Module 4 Lecture 7

Fraunhofer Diffraction and Diffraction Grating

Overview

  • Focus on Fraunhofer diffraction caused by N-slits (grating).

  • Lecture part of electromagnetic theory, quantum mechanics, waves, and optics module.

Definition and Construction of Diffraction Grating

  • A diffraction grating consists of numerous parallel slits of equal width with opaque spaces in between.

  • Typically constructed by ruling lines on a transparent material, with the lines being opaque and the spaces acting as slits (known as plane transmission grating).

  • When line spacing approaches the wavelength of light, significant diffraction occurs.

Theory of Diffraction Grating

  • Grating section placed perpendicular to paper—a representation of slits and opaque spaces.

  • The width of each slit: a and the width of each opaque space: b.

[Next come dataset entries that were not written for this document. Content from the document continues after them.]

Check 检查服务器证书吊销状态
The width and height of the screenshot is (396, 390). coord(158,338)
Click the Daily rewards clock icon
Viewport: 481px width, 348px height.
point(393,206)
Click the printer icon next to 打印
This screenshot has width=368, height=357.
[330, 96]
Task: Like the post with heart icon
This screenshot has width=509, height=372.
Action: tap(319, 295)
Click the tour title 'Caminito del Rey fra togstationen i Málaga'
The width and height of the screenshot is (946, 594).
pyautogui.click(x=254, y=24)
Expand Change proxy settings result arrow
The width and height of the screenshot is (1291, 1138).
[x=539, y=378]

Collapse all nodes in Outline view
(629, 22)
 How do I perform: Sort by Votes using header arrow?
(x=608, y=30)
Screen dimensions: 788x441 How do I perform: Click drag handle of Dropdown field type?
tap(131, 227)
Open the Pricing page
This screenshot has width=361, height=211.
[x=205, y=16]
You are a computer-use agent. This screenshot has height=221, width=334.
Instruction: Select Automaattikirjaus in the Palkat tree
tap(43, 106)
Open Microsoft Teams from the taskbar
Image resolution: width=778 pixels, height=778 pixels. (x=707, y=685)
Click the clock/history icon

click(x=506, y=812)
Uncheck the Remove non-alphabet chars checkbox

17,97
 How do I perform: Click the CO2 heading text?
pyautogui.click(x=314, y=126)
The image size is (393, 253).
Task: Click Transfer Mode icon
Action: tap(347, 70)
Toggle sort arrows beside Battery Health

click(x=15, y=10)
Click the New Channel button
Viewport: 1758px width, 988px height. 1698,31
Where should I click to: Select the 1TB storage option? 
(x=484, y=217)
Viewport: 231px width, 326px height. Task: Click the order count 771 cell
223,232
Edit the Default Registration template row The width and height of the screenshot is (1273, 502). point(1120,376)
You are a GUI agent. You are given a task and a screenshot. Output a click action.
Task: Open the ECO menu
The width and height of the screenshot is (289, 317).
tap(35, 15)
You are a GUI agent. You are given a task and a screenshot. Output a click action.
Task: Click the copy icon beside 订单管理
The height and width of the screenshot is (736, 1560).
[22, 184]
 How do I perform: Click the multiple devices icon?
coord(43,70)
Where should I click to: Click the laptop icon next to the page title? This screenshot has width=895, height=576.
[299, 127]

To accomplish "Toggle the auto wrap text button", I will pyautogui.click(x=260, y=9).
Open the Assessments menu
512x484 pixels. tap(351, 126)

  • The total width affecting diffraction: e = a + b.

  • Monochromatic light of wavelength λ incident normally onto the grating.

Huygen's Principle and Wavelets

  • Each slit acts as a source of secondary wavelets, spreading in all directions.

  • Path difference for waves from slit pairs (e.g., A and C) is given by: CG = (a+b)sinθ.

  • Bright fringe condition occurs when (a+b)sinθ = nλ, with n = 0, 1, 2, 3….

  • The central maximum (n=0) is at point O on the screen.

Order of Maxima

  • First order maximum occurs at (a + b) sinθ1 = λ and continues for higher orders.

  • The nth order maxima show up symmetrically on both sides of the central maxima at angles defined by (a + b) sinθn = nλ.

Condition for Maximum Intensity

  • General condition for maxima:(a+b)sinθ = nλ, where n indicates the order of maximum intensity.

  • For undiffracted light, conditions imply sin(0) = 0.

Spectral Formation

  • At the zero angle, maximum intensity results in a white undispersed image.

  • As θ increases, light progressively passes through half-wavelengths for all colors leading to dark bands, followed by bright spectra for each color.

Practical Applications of Diffraction Grating

  • Diffraction gratings are essential optical devices with substantial applications in spectroscopy.

  • Originally constructed with fine wires; now often made using precision techniques.

  • Replication methods involve using collodion solution to create multiple replicas from one original grating.